Can you print all of the entries below word for word, with nothing changed?

(Rows taken from a dataset):

START

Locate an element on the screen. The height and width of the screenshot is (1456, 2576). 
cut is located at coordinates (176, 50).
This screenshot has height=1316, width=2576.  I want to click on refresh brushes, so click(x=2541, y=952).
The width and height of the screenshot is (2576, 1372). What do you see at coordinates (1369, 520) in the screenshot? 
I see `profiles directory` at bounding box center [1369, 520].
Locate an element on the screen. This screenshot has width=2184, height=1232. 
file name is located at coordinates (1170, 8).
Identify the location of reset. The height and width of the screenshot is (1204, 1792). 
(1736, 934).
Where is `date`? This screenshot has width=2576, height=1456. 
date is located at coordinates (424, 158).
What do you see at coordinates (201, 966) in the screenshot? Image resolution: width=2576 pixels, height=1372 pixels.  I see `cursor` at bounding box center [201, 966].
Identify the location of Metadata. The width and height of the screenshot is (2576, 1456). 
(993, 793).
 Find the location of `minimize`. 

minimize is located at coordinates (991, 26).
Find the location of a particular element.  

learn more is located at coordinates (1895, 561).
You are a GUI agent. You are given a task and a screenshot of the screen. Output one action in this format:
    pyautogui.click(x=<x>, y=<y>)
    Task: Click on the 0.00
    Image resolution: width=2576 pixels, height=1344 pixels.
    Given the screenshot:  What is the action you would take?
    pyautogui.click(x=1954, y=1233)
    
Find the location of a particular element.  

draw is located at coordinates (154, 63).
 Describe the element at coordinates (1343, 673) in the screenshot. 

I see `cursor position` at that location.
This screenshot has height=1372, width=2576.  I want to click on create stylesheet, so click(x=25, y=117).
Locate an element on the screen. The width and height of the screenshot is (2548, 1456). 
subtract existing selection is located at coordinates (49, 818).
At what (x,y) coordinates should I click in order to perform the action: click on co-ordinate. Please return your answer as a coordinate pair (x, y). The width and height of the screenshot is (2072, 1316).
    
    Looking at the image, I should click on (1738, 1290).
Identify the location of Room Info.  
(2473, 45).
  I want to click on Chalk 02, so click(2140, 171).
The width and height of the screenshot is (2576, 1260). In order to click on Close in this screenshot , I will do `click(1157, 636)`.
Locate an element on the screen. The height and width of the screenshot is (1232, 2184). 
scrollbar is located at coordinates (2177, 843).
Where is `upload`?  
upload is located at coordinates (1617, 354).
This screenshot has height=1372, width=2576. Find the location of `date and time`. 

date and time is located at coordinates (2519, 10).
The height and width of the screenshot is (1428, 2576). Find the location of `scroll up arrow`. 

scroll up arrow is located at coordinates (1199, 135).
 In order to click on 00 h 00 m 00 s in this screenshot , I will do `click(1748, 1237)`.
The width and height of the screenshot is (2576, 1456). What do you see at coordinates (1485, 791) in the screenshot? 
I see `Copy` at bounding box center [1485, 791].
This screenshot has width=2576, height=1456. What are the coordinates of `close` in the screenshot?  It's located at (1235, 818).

END

(Expected answer):
Locate an element on the screen. The height and width of the screenshot is (1456, 2576). 
cut is located at coordinates (176, 50).
This screenshot has height=1316, width=2576.  I want to click on refresh brushes, so click(x=2541, y=952).
The width and height of the screenshot is (2576, 1372). What do you see at coordinates (1369, 520) in the screenshot? 
I see `profiles directory` at bounding box center [1369, 520].
Locate an element on the screen. This screenshot has width=2184, height=1232. 
file name is located at coordinates (1170, 8).
Identify the location of reset. The height and width of the screenshot is (1204, 1792). 
(1736, 934).
Where is `date`? This screenshot has width=2576, height=1456. 
date is located at coordinates (424, 158).
What do you see at coordinates (201, 966) in the screenshot? Image resolution: width=2576 pixels, height=1372 pixels.  I see `cursor` at bounding box center [201, 966].
Identify the location of Metadata. The width and height of the screenshot is (2576, 1456). 
(993, 793).
 Find the location of `minimize`. 

minimize is located at coordinates (991, 26).
Find the location of a particular element.  

learn more is located at coordinates (1895, 561).
You are a GUI agent. You are given a task and a screenshot of the screen. Output one action in this format:
    pyautogui.click(x=<x>, y=<y>)
    Task: Click on the 0.00
    Image resolution: width=2576 pixels, height=1344 pixels.
    Given the screenshot:  What is the action you would take?
    pyautogui.click(x=1954, y=1233)
    
Find the location of a particular element.  

draw is located at coordinates (154, 63).
 Describe the element at coordinates (1343, 673) in the screenshot. 

I see `cursor position` at that location.
This screenshot has height=1372, width=2576.  I want to click on create stylesheet, so click(x=25, y=117).
Locate an element on the screen. The width and height of the screenshot is (2548, 1456). 
subtract existing selection is located at coordinates (49, 818).
At what (x,y) coordinates should I click in order to perform the action: click on co-ordinate. Please return your answer as a coordinate pair (x, y). The width and height of the screenshot is (2072, 1316).
    
    Looking at the image, I should click on (1738, 1290).
Identify the location of Room Info.  
(2473, 45).
  I want to click on Chalk 02, so click(2140, 171).
The width and height of the screenshot is (2576, 1260). In order to click on Close in this screenshot , I will do `click(1157, 636)`.
Locate an element on the screen. The height and width of the screenshot is (1232, 2184). 
scrollbar is located at coordinates (2177, 843).
Where is `upload`?  
upload is located at coordinates (1617, 354).
This screenshot has height=1372, width=2576. Find the location of `date and time`. 

date and time is located at coordinates (2519, 10).
The height and width of the screenshot is (1428, 2576). Find the location of `scroll up arrow`. 

scroll up arrow is located at coordinates (1199, 135).
 In order to click on 00 h 00 m 00 s in this screenshot , I will do `click(1748, 1237)`.
The width and height of the screenshot is (2576, 1456). What do you see at coordinates (1485, 791) in the screenshot? 
I see `Copy` at bounding box center [1485, 791].
This screenshot has width=2576, height=1456. What are the coordinates of `close` in the screenshot?  It's located at (1235, 818).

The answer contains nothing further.